Tools are the primary mechanism through which the Proxy Base Agent (PBA) interacts with the external world, performs actions, and accesses capabilities beyond the core language model.

What are Tools?

In PBA, a Tool represents a specific, callable function or capability. Examples include:

  • API Wrappers: Interacting with web services (e.g., weather, search, databases).
  • Custom Functions: Performing specific calculations, data processing, or logic defined by the developer.
  • Code Execution: Running code snippets (like the built-in Python state).
  • User Interaction: Sending messages back to the user (like the built-in send_message tool).

Each tool is defined with:

  1. Name: A unique identifier (e.g., web_search, send_message).
  2. Description: A natural language explanation of what the tool does and when to use it (used in the agent's prompt).
  3. Schema: A formal definition (typically JSON Schema derived from Python type hints or Pydantic models) specifying the input arguments the tool requires.
  4. Implementation: The actual Python code (callable) that executes the tool's logic.

Reliable Tool Interaction via PSE

A key differentiator for PBA is how it handles tool interactions using the Proxy Structuring Engine (PSE):

  1. Tool Selection: During the Planning Phase, the agent reasons about which tool (if any) is needed to accomplish the current task.
  2. Structured Invocation: When the agent transitions to the ToolCallState, it must generate output conforming to the JSON schema of one of the available tools (including specifying its intention and the tool name and arguments). PSE enforces this structure at runtime.
  3. Guaranteed Schema: This means the agent cannot hallucinate non-existent tools or provide arguments that don't match the required types or format for the selected tool. Malformed tool calls are prevented before they happen.
  4. Execution: PBA receives the guaranteed-valid tool call structure (name and arguments) and executes the corresponding tool implementation.
  5. Result Processing: The tool's output (often formatted as an Interaction object) is returned to the agent's memory and informs the next step in its process.

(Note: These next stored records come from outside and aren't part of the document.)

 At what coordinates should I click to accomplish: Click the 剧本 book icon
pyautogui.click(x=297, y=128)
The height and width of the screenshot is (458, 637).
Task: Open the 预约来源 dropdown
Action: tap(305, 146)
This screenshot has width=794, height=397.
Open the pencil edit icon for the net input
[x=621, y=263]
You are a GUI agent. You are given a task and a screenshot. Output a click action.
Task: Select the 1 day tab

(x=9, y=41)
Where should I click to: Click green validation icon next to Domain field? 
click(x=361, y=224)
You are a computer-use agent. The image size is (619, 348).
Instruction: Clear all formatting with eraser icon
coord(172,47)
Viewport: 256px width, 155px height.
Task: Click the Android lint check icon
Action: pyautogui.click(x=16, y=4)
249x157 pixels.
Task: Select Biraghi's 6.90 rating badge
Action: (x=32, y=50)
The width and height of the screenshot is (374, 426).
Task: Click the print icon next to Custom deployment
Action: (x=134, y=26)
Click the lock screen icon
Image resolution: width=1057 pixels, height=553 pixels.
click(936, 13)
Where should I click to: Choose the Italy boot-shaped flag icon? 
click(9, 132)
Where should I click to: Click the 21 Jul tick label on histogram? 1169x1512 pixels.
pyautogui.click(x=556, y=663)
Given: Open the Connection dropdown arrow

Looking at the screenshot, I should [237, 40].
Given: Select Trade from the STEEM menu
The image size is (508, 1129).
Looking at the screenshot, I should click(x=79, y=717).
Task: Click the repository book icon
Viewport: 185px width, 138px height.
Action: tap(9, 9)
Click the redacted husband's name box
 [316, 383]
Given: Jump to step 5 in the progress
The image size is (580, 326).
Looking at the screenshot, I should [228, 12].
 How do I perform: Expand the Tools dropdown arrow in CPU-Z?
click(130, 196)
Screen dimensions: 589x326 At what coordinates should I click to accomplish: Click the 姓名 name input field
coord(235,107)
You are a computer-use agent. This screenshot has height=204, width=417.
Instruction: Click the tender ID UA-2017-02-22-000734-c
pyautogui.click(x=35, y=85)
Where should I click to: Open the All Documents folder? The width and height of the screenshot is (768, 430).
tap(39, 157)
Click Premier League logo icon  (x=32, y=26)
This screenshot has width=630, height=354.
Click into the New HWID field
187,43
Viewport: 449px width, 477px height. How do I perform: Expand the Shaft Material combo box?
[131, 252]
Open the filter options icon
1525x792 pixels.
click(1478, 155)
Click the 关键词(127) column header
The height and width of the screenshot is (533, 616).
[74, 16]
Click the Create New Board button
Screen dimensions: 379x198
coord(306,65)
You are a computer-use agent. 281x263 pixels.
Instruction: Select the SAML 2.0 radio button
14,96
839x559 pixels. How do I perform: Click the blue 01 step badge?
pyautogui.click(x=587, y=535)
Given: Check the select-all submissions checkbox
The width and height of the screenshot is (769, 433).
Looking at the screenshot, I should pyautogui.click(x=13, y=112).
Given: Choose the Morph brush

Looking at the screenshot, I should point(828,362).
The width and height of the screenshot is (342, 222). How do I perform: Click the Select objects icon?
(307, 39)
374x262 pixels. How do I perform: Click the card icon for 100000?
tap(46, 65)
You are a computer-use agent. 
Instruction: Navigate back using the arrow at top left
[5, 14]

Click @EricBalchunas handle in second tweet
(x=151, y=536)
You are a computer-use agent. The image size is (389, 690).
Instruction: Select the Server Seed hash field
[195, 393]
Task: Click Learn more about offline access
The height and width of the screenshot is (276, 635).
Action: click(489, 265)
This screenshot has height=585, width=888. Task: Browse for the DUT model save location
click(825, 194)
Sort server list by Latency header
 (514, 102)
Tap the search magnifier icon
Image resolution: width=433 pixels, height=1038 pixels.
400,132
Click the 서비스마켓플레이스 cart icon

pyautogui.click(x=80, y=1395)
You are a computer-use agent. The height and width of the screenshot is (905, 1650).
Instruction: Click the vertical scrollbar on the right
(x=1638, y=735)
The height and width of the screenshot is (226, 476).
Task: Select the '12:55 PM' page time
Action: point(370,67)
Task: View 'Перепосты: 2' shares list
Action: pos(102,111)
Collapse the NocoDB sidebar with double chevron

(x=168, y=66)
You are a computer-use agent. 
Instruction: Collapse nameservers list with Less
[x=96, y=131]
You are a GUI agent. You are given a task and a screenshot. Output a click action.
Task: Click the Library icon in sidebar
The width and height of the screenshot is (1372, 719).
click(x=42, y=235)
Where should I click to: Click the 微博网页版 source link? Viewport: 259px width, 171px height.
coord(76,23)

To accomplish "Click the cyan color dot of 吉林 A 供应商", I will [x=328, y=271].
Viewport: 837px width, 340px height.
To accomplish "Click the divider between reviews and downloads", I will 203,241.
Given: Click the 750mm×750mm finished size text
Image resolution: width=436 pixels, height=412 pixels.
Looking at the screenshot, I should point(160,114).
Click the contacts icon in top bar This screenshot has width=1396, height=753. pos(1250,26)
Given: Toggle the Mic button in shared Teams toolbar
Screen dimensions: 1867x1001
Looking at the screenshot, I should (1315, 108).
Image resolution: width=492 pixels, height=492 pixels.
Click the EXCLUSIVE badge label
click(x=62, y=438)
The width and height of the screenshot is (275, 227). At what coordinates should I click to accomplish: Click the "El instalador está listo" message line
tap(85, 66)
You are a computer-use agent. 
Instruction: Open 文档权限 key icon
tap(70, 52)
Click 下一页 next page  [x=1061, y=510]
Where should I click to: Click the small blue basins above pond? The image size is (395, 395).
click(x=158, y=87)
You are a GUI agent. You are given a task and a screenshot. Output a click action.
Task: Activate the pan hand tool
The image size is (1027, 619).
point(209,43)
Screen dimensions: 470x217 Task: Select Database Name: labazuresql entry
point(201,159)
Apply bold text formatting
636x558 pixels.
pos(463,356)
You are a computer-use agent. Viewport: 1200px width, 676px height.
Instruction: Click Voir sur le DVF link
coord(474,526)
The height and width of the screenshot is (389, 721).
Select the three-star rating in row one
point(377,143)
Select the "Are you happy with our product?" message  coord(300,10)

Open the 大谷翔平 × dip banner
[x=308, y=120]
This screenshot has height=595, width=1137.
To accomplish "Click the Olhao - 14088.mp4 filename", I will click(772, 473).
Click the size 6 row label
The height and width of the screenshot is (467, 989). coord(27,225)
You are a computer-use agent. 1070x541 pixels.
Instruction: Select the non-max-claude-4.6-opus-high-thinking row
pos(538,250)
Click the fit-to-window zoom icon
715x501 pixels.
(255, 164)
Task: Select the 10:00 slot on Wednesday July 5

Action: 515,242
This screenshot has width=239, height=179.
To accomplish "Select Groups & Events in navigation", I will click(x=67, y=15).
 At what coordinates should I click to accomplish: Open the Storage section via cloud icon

This PSE-driven approach eliminates a major source of unreliability found in traditional agents, ensuring that tool calls are always structurally correct and executable.

Adding Custom Tools

You can easily extend PBA's capabilities by adding your own custom tools. See the Custom Tools guide for details.

Model Context Protocol (MCP)

PBA also supports dynamically loading tools at runtime from external servers using the Model Context Protocol (MCP). These tools are integrated seamlessly and benefit from the same PSE schema guarantees. See MCP Integration.